Cincinnati-Based Kroger Plans to Acquire Albertsons in Supermarket Deal Worth Nearly $25 Billion

Kroger and Albertsons are the No. 1 and No. 2 supermarket operators in the United States.

Oct 14, 2022 at 10:27 am
click to enlarge Under a proposed $25 billion deal, Kroger could acquire up to 2,200 Albertsons stores. - Photo: Google Maps
Photo: Google Maps
Under a proposed $25 billion deal, Kroger could acquire up to 2,200 Albertsons stores.

Cincinnati-based Kroger is expanding in a big way.

In a deal that had been rumored earlier but just announced Oct. 14, Kroger plans to purchase Albertsons for about $25 billion, which includes debt. If approved, the merge is expected to close in 2024.

Albertsons is a grocery corporation based in Boise, Idaho, and has about 2,200 stores in 34 states. Kroger and Albertsons are the No. 1 and No. 2 supermarket operators in the country.

According to a joint press release, Kroger would acquire Albertsons and its various supermarket brands, including Albertsons Safeway, Vons, Jewel-Osco, Shaw's and more.

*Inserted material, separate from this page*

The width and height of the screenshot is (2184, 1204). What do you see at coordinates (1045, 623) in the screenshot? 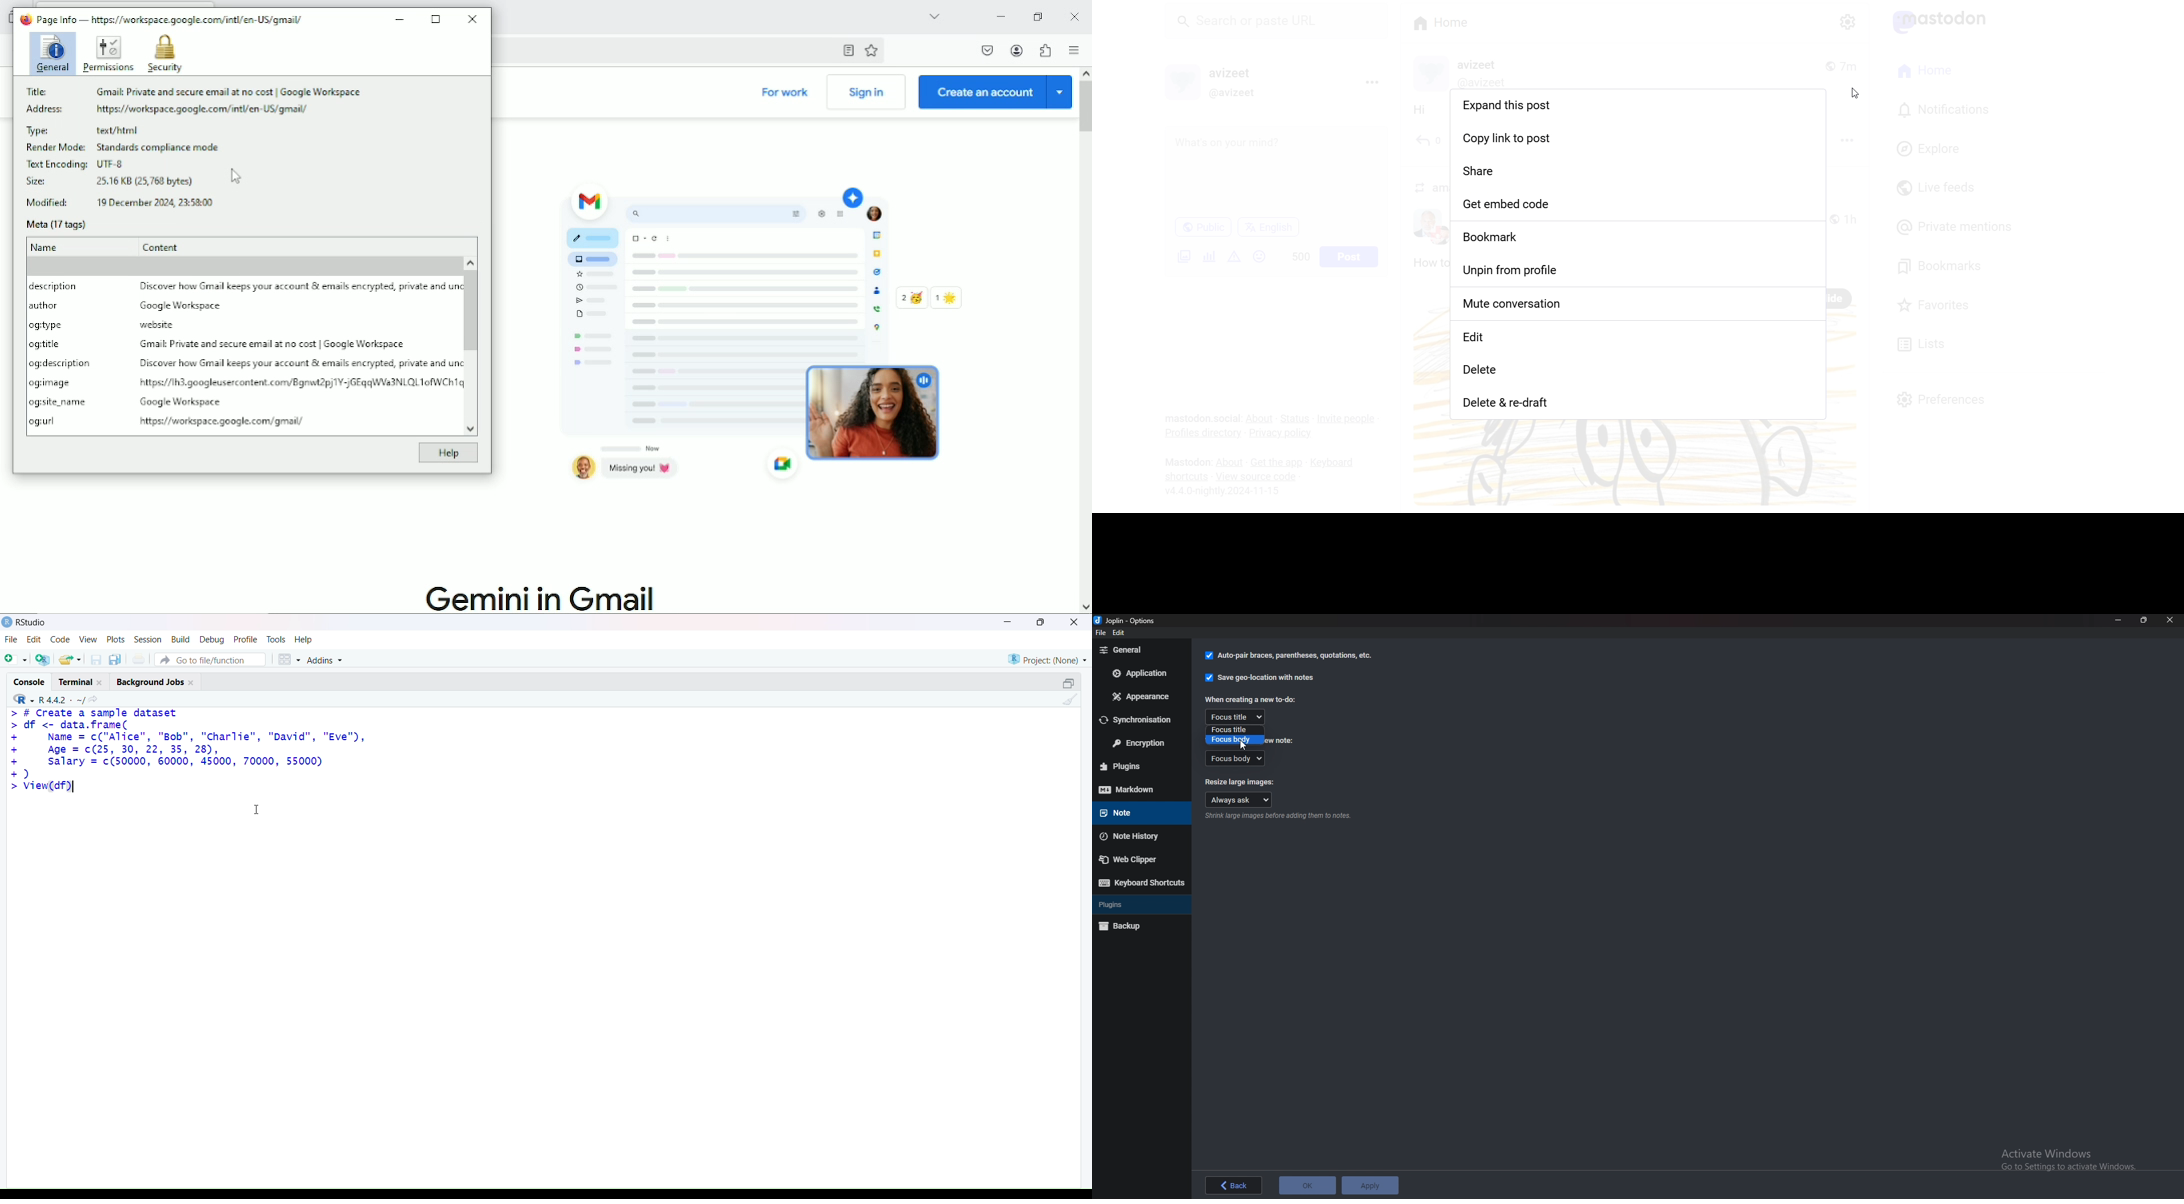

Kroger, whose headquarters is in downtown Cincinnati, already has more than 2,700 of its own stores under names like Food 4 Less, King Soopers, Fred Meyer and Ruler Foods. Together, Kroger and Albertsons would have nearly 5,000 stores, 66 distribution centers, 52 manufacturing plants, 3,972 pharmacies and 2,015 fuel centers in 48 states and the District of Columbia, the release says.

Both Kroger’s and Albertsons’ boards of directors have approved the deal of $24.6 billion.

To pass antitrust regulatory hurdles, Albertsons would divest 100-375 of its stores into a public subsidiary company, SpinCo, which would become a competitor to the merged corporation. SpinCo would be spun off to Albertsons shareholders before the merger.

The overall price of the merger could change depending on how many Albertsons stores are spun off.

“Albertsons Cos. brings a complementary footprint and operates in several parts of the country with very few or no Kroger stores,” Rodney McMullen, chairman and chief executive officer at Kroger, says. “This merger advances our commitment to build a more equitable and sustainable food system by expanding our footprint into new geographies to serve more of America with fresh and affordable food and accelerates our position as a more compelling alternative to larger and non-union competitors.”

Under the approved plan, McMullen would continue serving as chairman and CEO after the merger. Kroger's current chief financial officer Gary Millerchip also would remain in his role.